Les chefs d'Etat et de gouvernement de la Cédéao ont émis l'idée de délocaliser le dialogue politique guinéen pour favoriser la participation des principaux opposants.
L'idée de délocaliser le dialogue politique guinéen dans un pays tiers n'est pas une première dans l'histoire politique de la Guinée. Il y a exactement douze ans, Ouagadougou avait servi de cadre au règlement d'une crise entre militaires guinéens. Après plusieurs jours de négociation dans la capitale burkinabè, le chef de la junte, Moussa Dadis Camara et le général Sékouba Konaté, avaient fini par signer un accord, sous l'égide de Blaise Compaoré. Le texte prévoyait que Moussa Dadis Camara prenne "librement un temps de convalescence" et qu'une élection présidentielle se tienne dans "six mois".
L'opposition, pour sa part avait été autorité à désigner le Premier ministre de la transition, se souvient encore l'éditorialiste guinéen Nouhou Baldé. Pour lui, la proposition faite par la Cédéao de tenir le dialogue en dehors de la Guinée, dénote de la profondeur de la crise actuelle.
"Oui, cela montre qu'il y a une crise et que la junte devrait se rappeler qu'on ne peut pas se bunkériser et réussir une transition. Mon avis, on a donc le choix entre poser les actes qui vont dans le sens de l'apaisement ou accepter au moins qu'on délocalise le dialogue pour permettre aux Guinéens qui se sentent exclus de participer à la transition" explique Nouhou Baldé à la DW.
Un avis contraire
Mais, pour Keamou Bogola, du Front national pour la défense de la transition, il est impossible de déplacer tous les acteurs concernés par le dialogue, à l'étranger. Pour lui, les leaders politiques absents du pays pour des raisons juridiques ou politiques, ne sont pas interdits de séjour en Guinée.
"Nos trois compatriotes ne sont pas interdits de séjour en Guinée - je veux parler d'Alpha Condé, Cellou Dalein Diallo et Sidya. Le Capitaine Dadis Camara était interdit de séjour en Guinée non seulement par la communauté internationale mais aussi par les autorités guinéennes" précise Keamou Bogola.
Pendant ce temps, les autorités de transition tentent d'accorder leurs violons avec une dizaine de coalitions politiques et d'organisations de la société civile.

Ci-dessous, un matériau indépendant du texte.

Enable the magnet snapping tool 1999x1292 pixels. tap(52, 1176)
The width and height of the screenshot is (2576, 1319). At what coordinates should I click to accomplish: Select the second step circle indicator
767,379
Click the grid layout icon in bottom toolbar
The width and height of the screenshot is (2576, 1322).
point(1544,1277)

En revanche, le Front national pour la défense de la constitution, puissant mouvement de contestation contre la prolongation de la transition dénonce un dialogue politique inique. La Cédéao réussira-t-elle à convaincre les militaires au pouvoir de délocaliser le dialogue ? Pour l'instant, le gouvernement de transition demande aux partis politiques d'observer une trêve de toutes les manifestations pour une durée de 24 mois.